Anthropometric studies are used to assess the size, shape and composition of the human body. Major studies are expensive and only carried out sporadically. Often sample populations are taken from low economic urban dwellers, with the majority of subjects non-indigenous, poor and malnourished. This skewed data more than likely mirrored previous studies which allowed designers and manufacturers free range to maintain a status quo of standard sizes.
From the end of the 20th century, new developments in science and technology have given anthropomotrists better opportunity to study body morphology. Data from these studies and from across the globe, suggest our body shape and size is changing and Western feet are getting bigger. However, since anthropometric studies are conducted independently, there is no obligation on manufacturers to change their stock policy to cater for bigger people. Consequently, to the consumer on the fringe there always appears to be a shortage of sizes. In the case of shoes, independent shoe makers (designers) take up the slack and these are traditionally, zealously guarded by their loyal customers.
Research data, from the UK, supports men’s feet are growing bigger. In 2004, the average man's shoe was a UK size eight but now it is size nine. By comparison, forty years ago standard sizes for the male population ranged between seven to size 12. In the US, where army records have been maintained since the War of Independence, recruits then were significantly smaller and weighed much less than today’s recruits. Shoe sizes have almost doubled in 150 years. The rate of change has accelerated from the time of the Second World War to the present and recruits are now 2” taller, 23 pounds heavier, and take shoes two sizes up. Currently there is no Australian data available.

▶ **Data segment**:
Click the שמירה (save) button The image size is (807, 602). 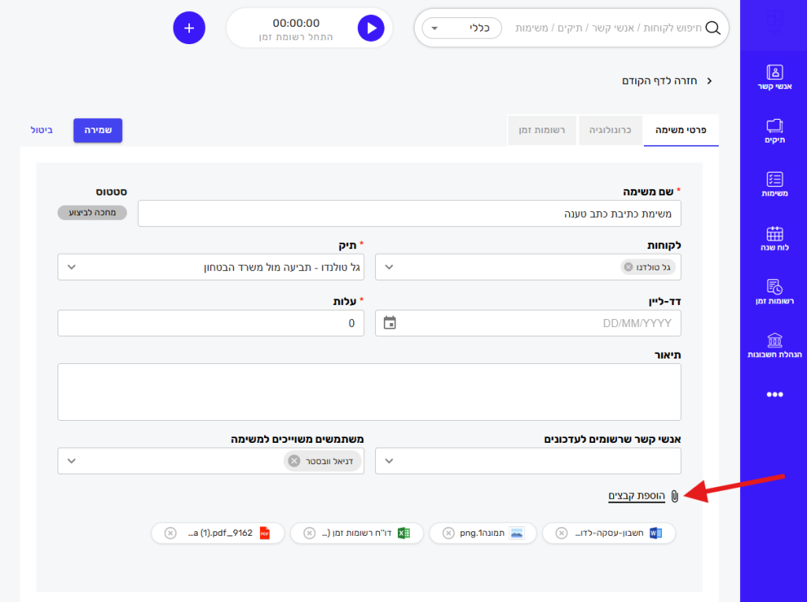[98, 130]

▶ **Assignment**: From the passage on anthropometric studies, list every change it reports in US army recruits from the Second World War to the present.

▶ **Answer**:
- 2” taller
- 23 pounds heavier
- shoes two sizes up